--- EXCERPT PROVIDED ---

□ □ □ □ □ □ □

Troubleshooting Few Taxon Detections in Seemingly Good Data

alexkrohn · April 28, 2023, 4:10pm

I'm wondering what I can do to figure out what went wrong in my Qiime2 analysis. Briefly, I am using cytb primers (amplicon length 235 bp) on environmental DNA to try to detect fish species.

I used rescript to create a reference database and classifier of all cytb sequences up to 20kb in length from all vertebrates on GenBank.

I imported the data as PE. The data seemed pretty high quality, as the quality of both R1 and R2 is above 30 all the way to 150 bp. I trimmed the reads to 145, used dada2 to denoise/remove chimeras etc., then used feature-classifier classify-sklearn to classify the sequences against the reference taxonomy.

Using the same primers with the same reference database, I've detected numerous fish species. Looking at the PE denoising stats here, it doesn't seem like my data are that bad.

Still, I'm not able to identify taxa below vertebrates (see feature table
here, and raw sequences here).

I'm curious how I can go about troubleshooting where the error occurred. It's surprising to get decent looking sequences that don't match to any taxa.

□ □ □ □ □ □ □

--- EXCERPTED DATA ---
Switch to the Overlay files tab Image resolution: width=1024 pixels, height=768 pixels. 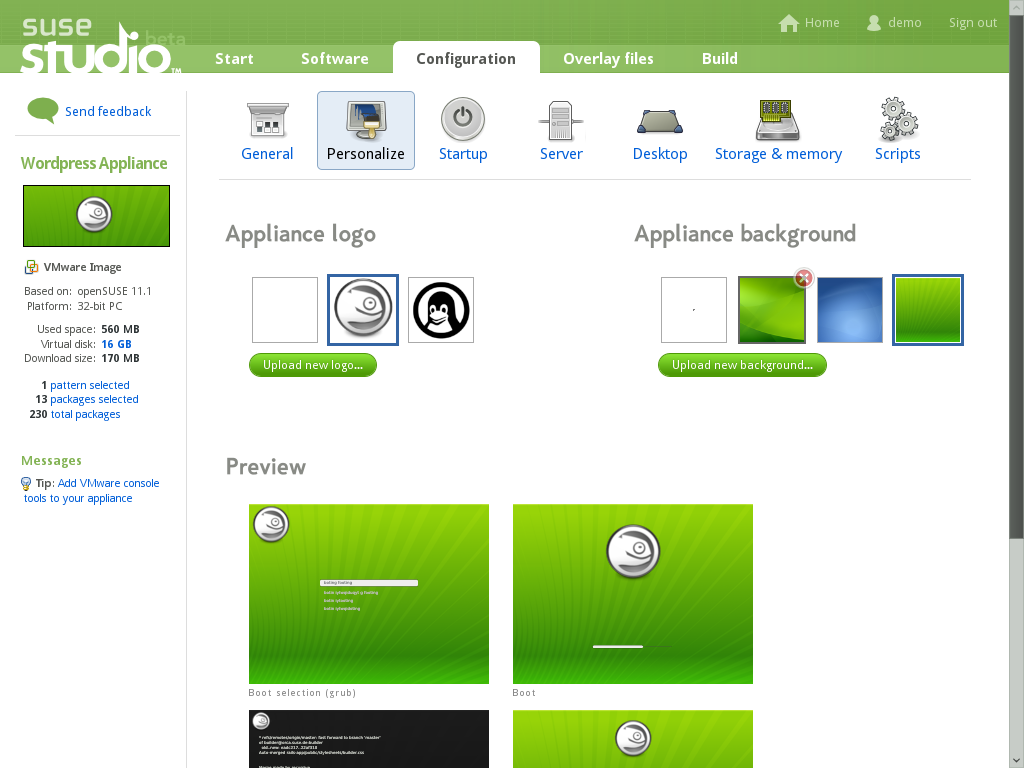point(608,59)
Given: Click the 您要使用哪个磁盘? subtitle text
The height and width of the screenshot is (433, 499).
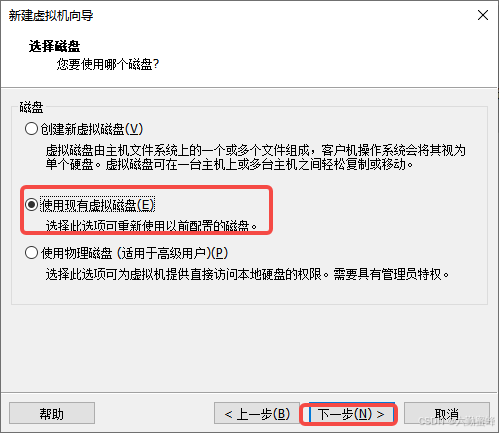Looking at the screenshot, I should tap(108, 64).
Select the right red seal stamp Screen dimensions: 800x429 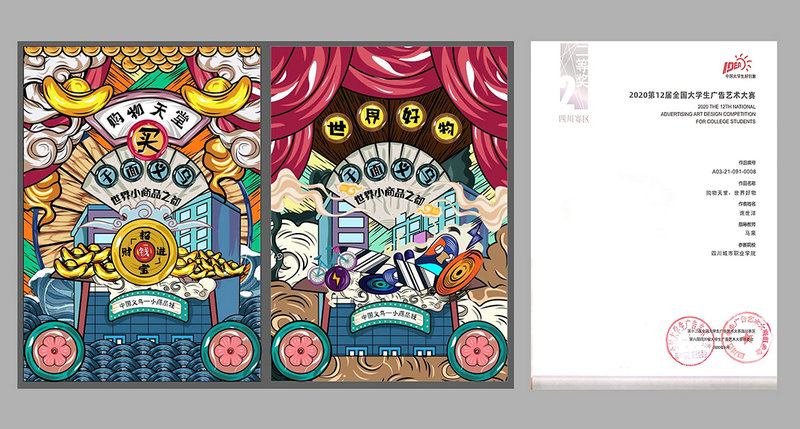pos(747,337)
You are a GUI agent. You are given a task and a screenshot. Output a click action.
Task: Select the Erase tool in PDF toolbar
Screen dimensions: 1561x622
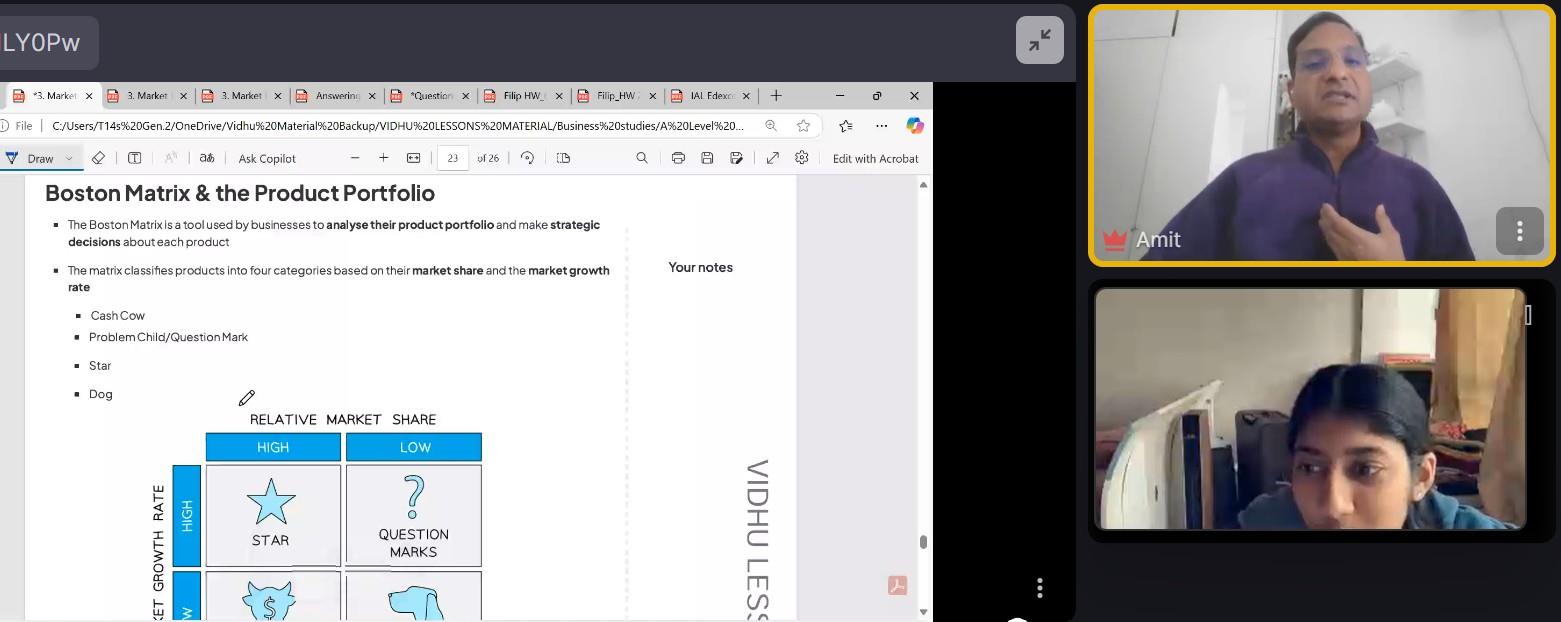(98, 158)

□ □ □ □ □ □ □

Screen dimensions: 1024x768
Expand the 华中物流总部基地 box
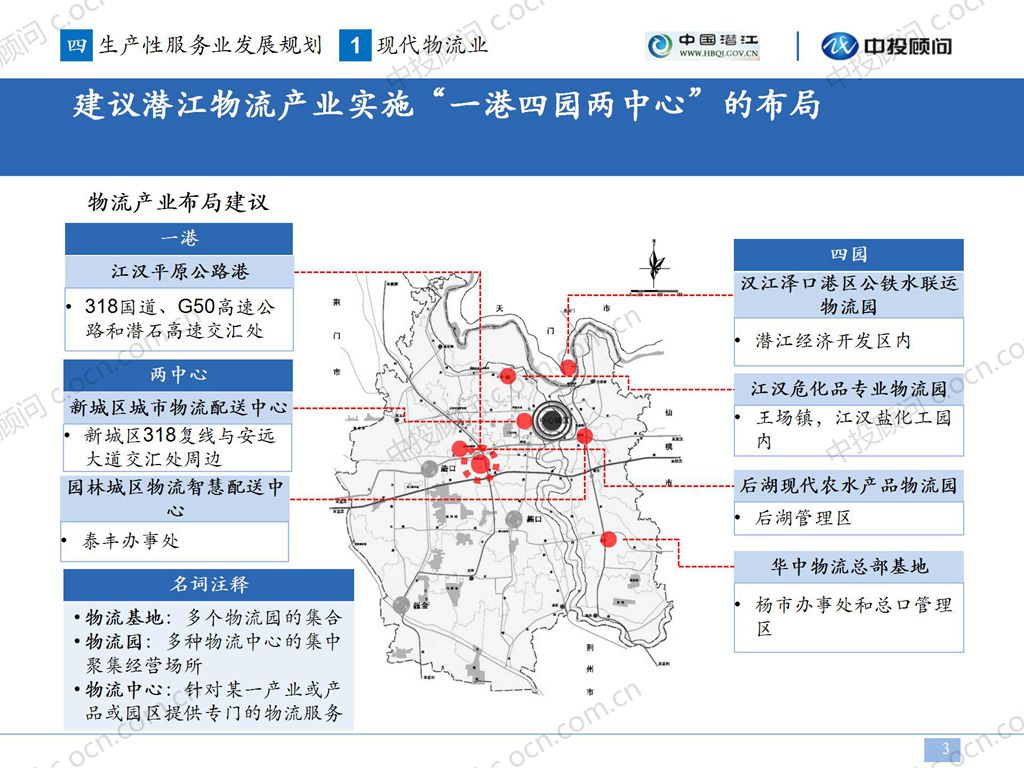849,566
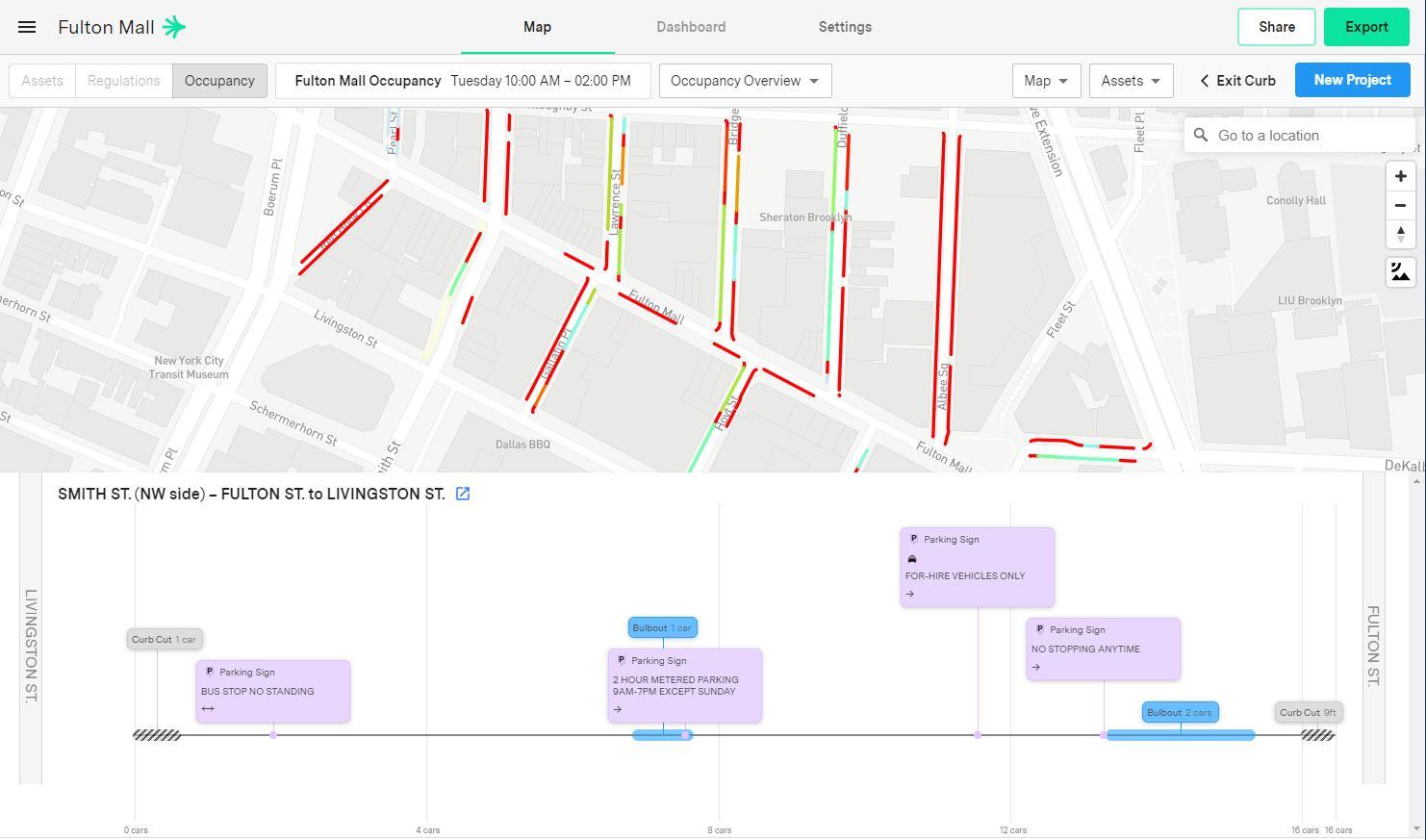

□ □ □ □ □ □ □

--- WHAT THIS EXERCISE ASKS ---
1. Translate this sentence from the Qiime2 troubleshooting post into Spanish: "I'm curious how I can go about troubleshooting where the error occurred."
2. Continue the Qiime2 troubleshooting post, starting right after its final sentence.
The items are separate material with no connection to the Qiime2 troubleshooting post.

--- RESULTS OF THE EXERCISE ---
1. Tengo curiosidad por saber cómo puedo empezar a investigar dónde ocurrió el error.

2.
It seems that the problems occurred in the classification step. Maybe the classifier doesn't work well for the taxa from these locations, even though it worked well for samples from other locations? Or maybe the amplification was off such that I amplified fragments that aren't cytb and that's why they're not matching the database?

Thanks for your help troubleshooting these results

Nicholas_Bokulich · April 28, 2023, 6:47pm

Hi @alexkrohn ,

It does not look like you uploaded your taxonomic classifications so I cannot assess these.

But thanks for sharing the output of tabulate-seqs, this is really helpful.

I BLASTed just a few of these against the NCBI nt database and indeed it looks like there are not good hits... I am seeing low coverage, partial alignment, and in some cases no hit at all... anything but fish (but maybe I grabbed too few).

So it seems like even if the sequence quality scores are high, the quality of the sequences may not be (e.g., from non-target DNA or chimera???)

To troubleshoot more thoroughly, you could try qiime feature-classifier blast to test this locally against your database and see an alignment report.

Let us know what you find. Good luck!

alexkrohn · May 1, 2023, 2:59pm

Hi @Nicholas_Bokulich. Thanks for the quick reply, even on a Friday!

Here are the taxonomic classifications from qiime feature-classifier classify-sklearn, based on a classifier that I made from GenBank sequences for cytb sequences from my primer set from all vertebrates. As you can see, none get further than phylum Chordata.

I also BLASTed a few of the results in the same way that you did and found the same thing: poor matches, partial alignments, etc. I don't think this is your selection bias.

Were you suggesting that I retry my classifications with qiime feature-classifier classify-consensu-blast? Or is there another BLAST alignment function that I don't know about?

Thanks again!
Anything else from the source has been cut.